**What this task involves**. Every record that follows needs to be written out again, exactly.

**Records to use**.
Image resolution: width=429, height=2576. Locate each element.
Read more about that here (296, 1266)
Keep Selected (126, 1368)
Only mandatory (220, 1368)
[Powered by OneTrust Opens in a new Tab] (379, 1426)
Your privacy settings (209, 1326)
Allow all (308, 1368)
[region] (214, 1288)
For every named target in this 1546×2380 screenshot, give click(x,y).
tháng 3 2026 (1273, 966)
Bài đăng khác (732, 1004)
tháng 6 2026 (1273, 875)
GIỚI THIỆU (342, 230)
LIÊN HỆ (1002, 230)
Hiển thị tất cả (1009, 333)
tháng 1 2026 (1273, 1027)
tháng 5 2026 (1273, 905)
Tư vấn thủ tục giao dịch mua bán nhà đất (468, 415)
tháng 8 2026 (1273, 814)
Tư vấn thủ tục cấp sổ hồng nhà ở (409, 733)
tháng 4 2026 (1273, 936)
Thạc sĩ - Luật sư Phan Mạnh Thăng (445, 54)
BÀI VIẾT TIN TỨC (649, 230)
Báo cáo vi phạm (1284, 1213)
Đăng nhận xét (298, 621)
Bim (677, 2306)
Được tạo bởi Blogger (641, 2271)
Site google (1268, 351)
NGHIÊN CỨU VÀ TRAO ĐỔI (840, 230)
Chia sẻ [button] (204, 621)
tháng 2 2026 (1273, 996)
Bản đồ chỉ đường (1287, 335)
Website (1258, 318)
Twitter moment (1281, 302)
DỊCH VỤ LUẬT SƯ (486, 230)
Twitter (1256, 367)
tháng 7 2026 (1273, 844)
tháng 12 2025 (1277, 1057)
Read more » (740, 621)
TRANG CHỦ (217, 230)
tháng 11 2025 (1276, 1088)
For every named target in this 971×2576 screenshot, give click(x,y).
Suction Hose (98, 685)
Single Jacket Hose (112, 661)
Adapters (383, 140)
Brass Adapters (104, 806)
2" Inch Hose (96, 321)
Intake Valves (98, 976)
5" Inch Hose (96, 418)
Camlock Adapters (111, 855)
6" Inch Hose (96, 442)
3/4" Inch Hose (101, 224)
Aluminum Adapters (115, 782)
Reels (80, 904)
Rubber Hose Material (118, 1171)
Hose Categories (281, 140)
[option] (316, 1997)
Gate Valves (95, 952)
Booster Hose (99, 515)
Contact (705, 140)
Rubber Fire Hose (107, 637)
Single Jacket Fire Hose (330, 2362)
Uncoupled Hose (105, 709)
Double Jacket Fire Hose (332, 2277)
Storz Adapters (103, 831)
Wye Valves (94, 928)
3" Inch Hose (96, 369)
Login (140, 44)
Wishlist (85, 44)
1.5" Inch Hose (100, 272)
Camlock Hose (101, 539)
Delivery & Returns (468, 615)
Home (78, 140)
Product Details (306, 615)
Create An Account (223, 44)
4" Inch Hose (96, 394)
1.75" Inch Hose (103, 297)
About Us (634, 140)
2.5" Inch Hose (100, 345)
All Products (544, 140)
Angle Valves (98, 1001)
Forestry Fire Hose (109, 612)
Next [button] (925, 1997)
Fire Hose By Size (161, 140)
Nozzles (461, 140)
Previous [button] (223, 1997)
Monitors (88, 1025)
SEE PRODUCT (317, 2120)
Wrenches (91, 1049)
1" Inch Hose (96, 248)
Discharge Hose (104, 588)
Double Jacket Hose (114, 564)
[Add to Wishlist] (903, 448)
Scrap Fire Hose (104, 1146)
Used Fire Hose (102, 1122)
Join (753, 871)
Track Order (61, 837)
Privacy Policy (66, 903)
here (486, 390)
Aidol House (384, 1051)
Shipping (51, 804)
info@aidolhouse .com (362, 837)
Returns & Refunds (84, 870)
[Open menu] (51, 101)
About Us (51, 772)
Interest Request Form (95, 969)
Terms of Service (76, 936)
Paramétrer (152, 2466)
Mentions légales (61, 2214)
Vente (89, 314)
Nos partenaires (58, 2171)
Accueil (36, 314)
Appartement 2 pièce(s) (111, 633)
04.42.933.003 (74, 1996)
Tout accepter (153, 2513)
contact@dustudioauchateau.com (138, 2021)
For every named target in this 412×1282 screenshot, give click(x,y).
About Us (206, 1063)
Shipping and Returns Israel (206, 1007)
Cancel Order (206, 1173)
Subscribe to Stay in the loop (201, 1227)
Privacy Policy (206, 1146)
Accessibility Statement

**Answer section**.
Image resolution: width=429, height=2576. Locate each element.
Read more about that here (296, 1266)
Keep Selected (126, 1368)
Only mandatory (220, 1368)
[Powered by OneTrust Opens in a new Tab] (379, 1426)
Your privacy settings (209, 1326)
Allow all (308, 1368)
[region] (214, 1288)
For every named target in this 1546×2380 screenshot, give click(x,y).
tháng 3 2026 (1273, 966)
Bài đăng khác (732, 1004)
tháng 6 2026 (1273, 875)
GIỚI THIỆU (342, 230)
LIÊN HỆ (1002, 230)
Hiển thị tất cả (1009, 333)
tháng 1 2026 (1273, 1027)
tháng 5 2026 (1273, 905)
Tư vấn thủ tục giao dịch mua bán nhà đất (468, 415)
tháng 8 2026 (1273, 814)
Tư vấn thủ tục cấp sổ hồng nhà ở (409, 733)
tháng 4 2026 (1273, 936)
Thạc sĩ - Luật sư Phan Mạnh Thăng (445, 54)
BÀI VIẾT TIN TỨC (649, 230)
Báo cáo vi phạm (1284, 1213)
Đăng nhận xét (298, 621)
Bim (677, 2306)
Được tạo bởi Blogger (641, 2271)
Site google (1268, 351)
NGHIÊN CỨU VÀ TRAO ĐỔI (840, 230)
Chia sẻ [button] (204, 621)
tháng 2 2026 (1273, 996)
Bản đồ chỉ đường (1287, 335)
Website (1258, 318)
Twitter moment (1281, 302)
DỊCH VỤ LUẬT SƯ (486, 230)
Twitter (1256, 367)
tháng 7 2026 (1273, 844)
tháng 12 2025 (1277, 1057)
Read more » (740, 621)
TRANG CHỦ (217, 230)
tháng 11 2025 (1276, 1088)
For every named target in this 971×2576 screenshot, give click(x,y).
Suction Hose (98, 685)
Single Jacket Hose (112, 661)
Adapters (383, 140)
Brass Adapters (104, 806)
2" Inch Hose (96, 321)
Intake Valves (98, 976)
5" Inch Hose (96, 418)
Camlock Adapters (111, 855)
6" Inch Hose (96, 442)
3/4" Inch Hose (101, 224)
Aluminum Adapters (115, 782)
Reels (80, 904)
Rubber Hose Material (118, 1171)
Hose Categories (281, 140)
[option] (316, 1997)
Gate Valves (95, 952)
Booster Hose (99, 515)
Contact (705, 140)
Rubber Fire Hose (107, 637)
Single Jacket Fire Hose (330, 2362)
Uncoupled Hose (105, 709)
Double Jacket Fire Hose (332, 2277)
Storz Adapters (103, 831)
Wye Valves (94, 928)
3" Inch Hose (96, 369)
Login (140, 44)
Wishlist (85, 44)
1.5" Inch Hose (100, 272)
Camlock Hose (101, 539)
Delivery & Returns (468, 615)
Home (78, 140)
Product Details (306, 615)
Create An Account (223, 44)
4" Inch Hose (96, 394)
1.75" Inch Hose (103, 297)
About Us (634, 140)
2.5" Inch Hose (100, 345)
All Products (544, 140)
Angle Valves (98, 1001)
Forestry Fire Hose (109, 612)
Next [button] (925, 1997)
Fire Hose By Size (161, 140)
Nozzles (461, 140)
Previous [button] (223, 1997)
Monitors (88, 1025)
SEE PRODUCT (317, 2120)
Wrenches (91, 1049)
1" Inch Hose (96, 248)
Discharge Hose (104, 588)
Double Jacket Hose (114, 564)
[Add to Wishlist] (903, 448)
Scrap Fire Hose (104, 1146)
Used Fire Hose (102, 1122)
Join (753, 871)
Track Order (61, 837)
Privacy Policy (66, 903)
here (486, 390)
Aidol House (384, 1051)
Shipping (51, 804)
info@aidolhouse .com (362, 837)
Returns & Refunds (84, 870)
[Open menu] (51, 101)
About Us (51, 772)
Interest Request Form (95, 969)
Terms of Service (76, 936)
Paramétrer (152, 2466)
Mentions légales (61, 2214)
Vente (89, 314)
Nos partenaires (58, 2171)
Accueil (36, 314)
Appartement 2 pièce(s) (111, 633)
04.42.933.003 (74, 1996)
Tout accepter (153, 2513)
contact@dustudioauchateau.com (138, 2021)
For every named target in this 412×1282 screenshot, give click(x,y).
About Us (206, 1063)
Shipping and Returns Israel (206, 1007)
Cancel Order (206, 1173)
Subscribe to Stay in the loop (201, 1227)
Privacy Policy (206, 1146)
Accessibility Statement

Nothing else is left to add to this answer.